Input data below:
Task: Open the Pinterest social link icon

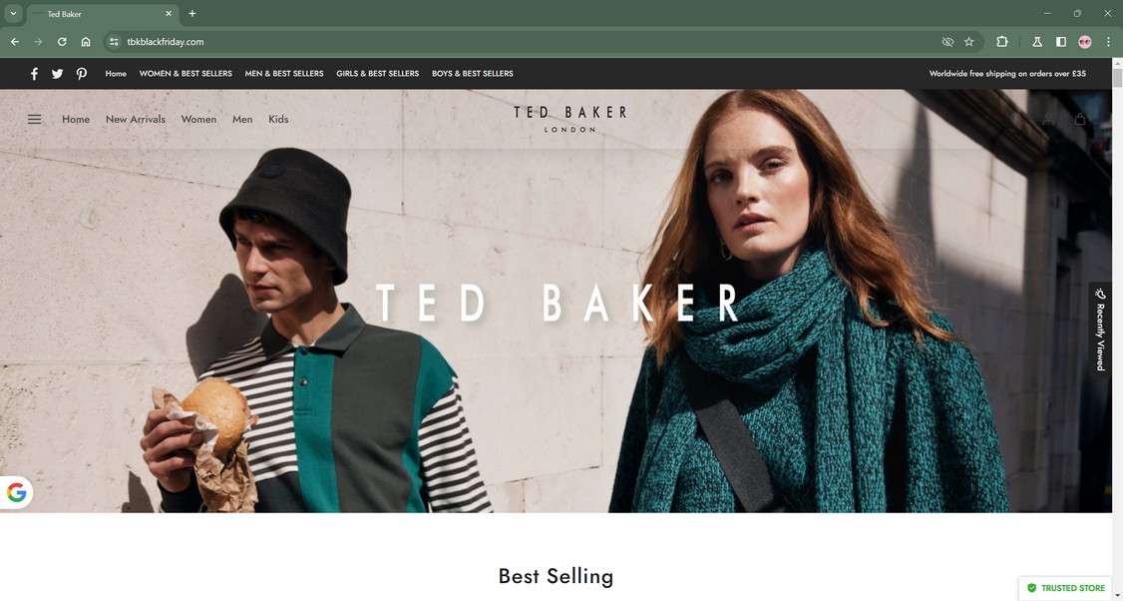Action: 82,74
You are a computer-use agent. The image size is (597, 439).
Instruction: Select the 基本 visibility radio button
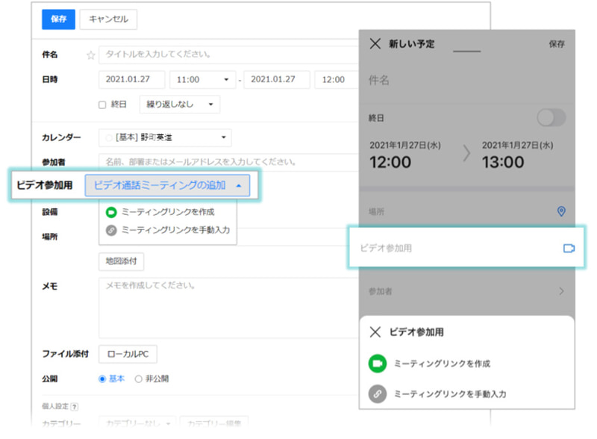tap(102, 379)
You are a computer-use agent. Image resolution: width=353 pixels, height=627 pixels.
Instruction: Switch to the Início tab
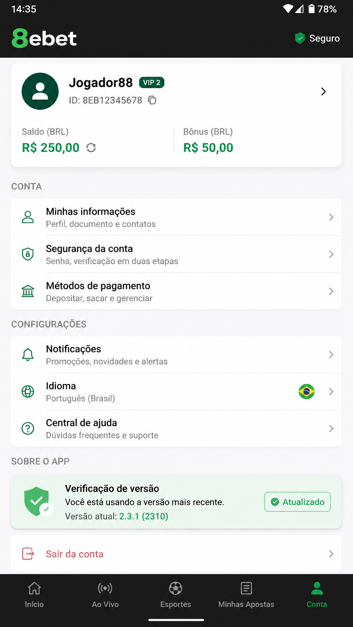click(x=35, y=595)
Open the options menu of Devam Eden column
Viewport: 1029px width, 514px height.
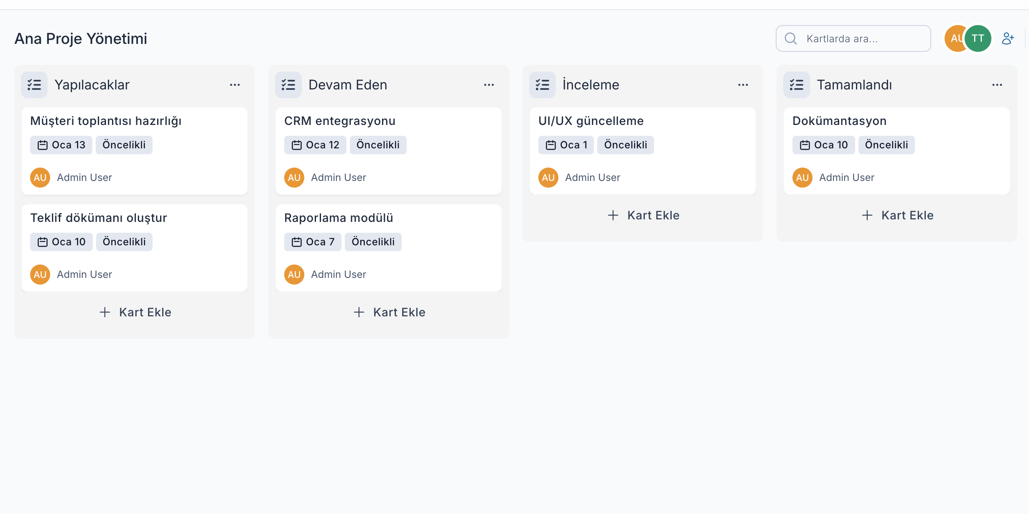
End of Input data.
Exercise aim — The answer must be a single number: how many lines of the data hold the word "agent".

Exercise result — 2